--- Listed entries ---
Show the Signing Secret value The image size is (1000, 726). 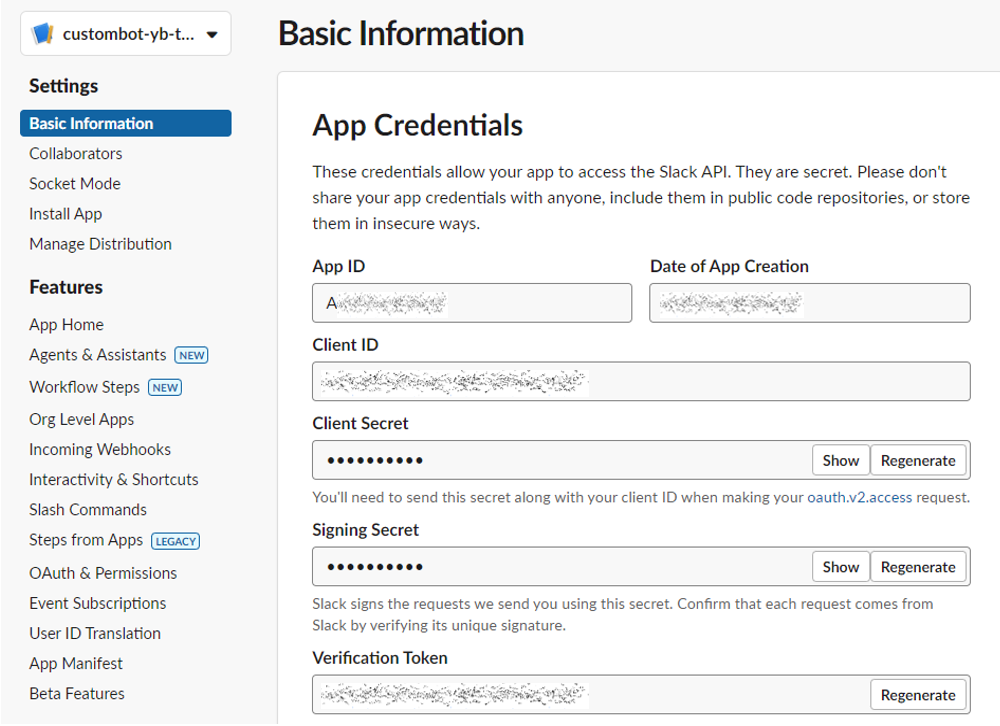[840, 567]
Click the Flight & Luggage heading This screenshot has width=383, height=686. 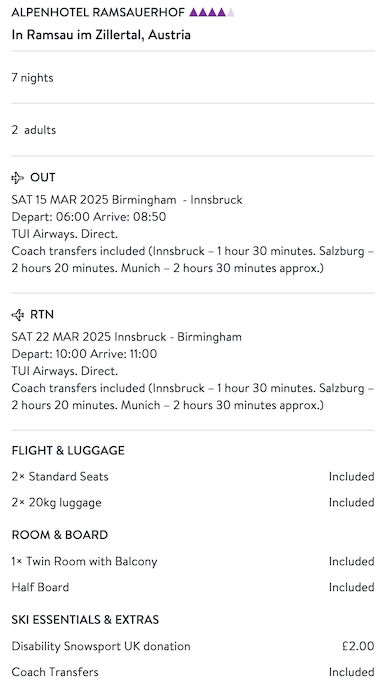68,451
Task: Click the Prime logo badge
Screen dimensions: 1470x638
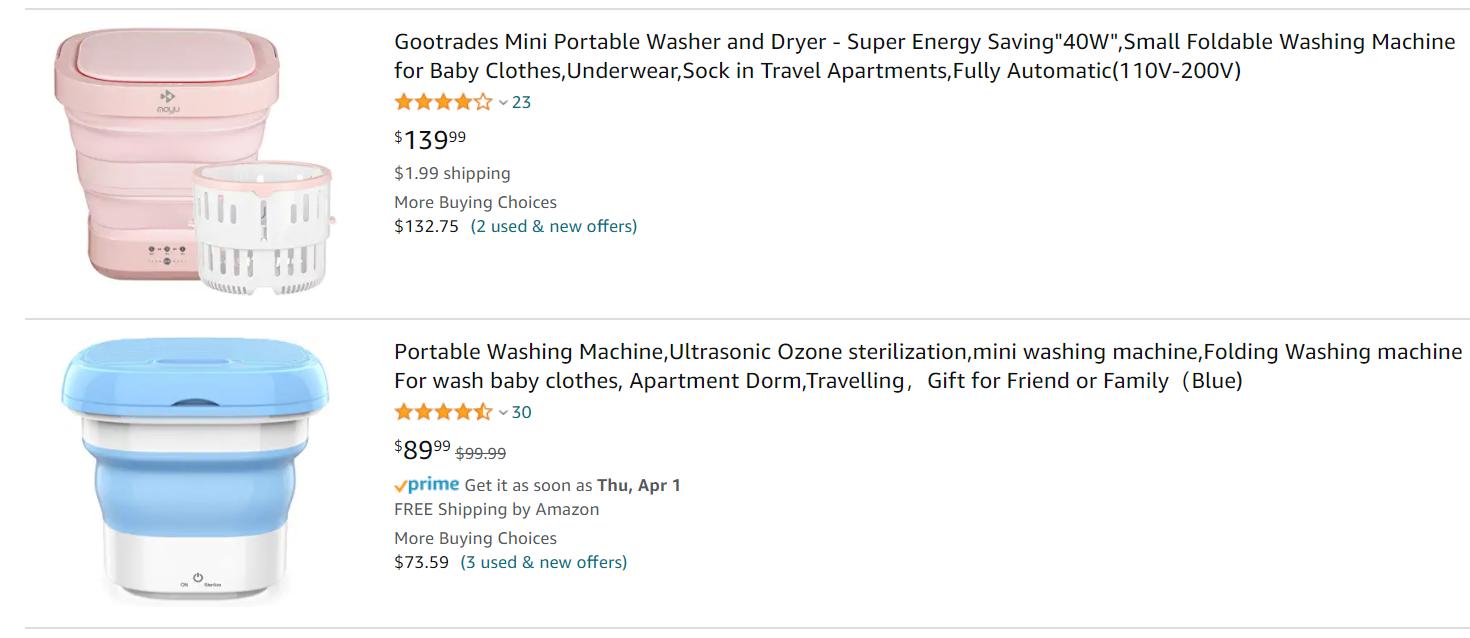Action: (x=427, y=485)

--- What you should do ---
Transcribe nothing but the lines from the one containing "Task: Click the Prime logo badge" through the final line of the records, exactly as written and without pictures.

--- Written response ---
Task: Click the Prime logo badge
Screen dimensions: 1470x638
Action: (x=427, y=485)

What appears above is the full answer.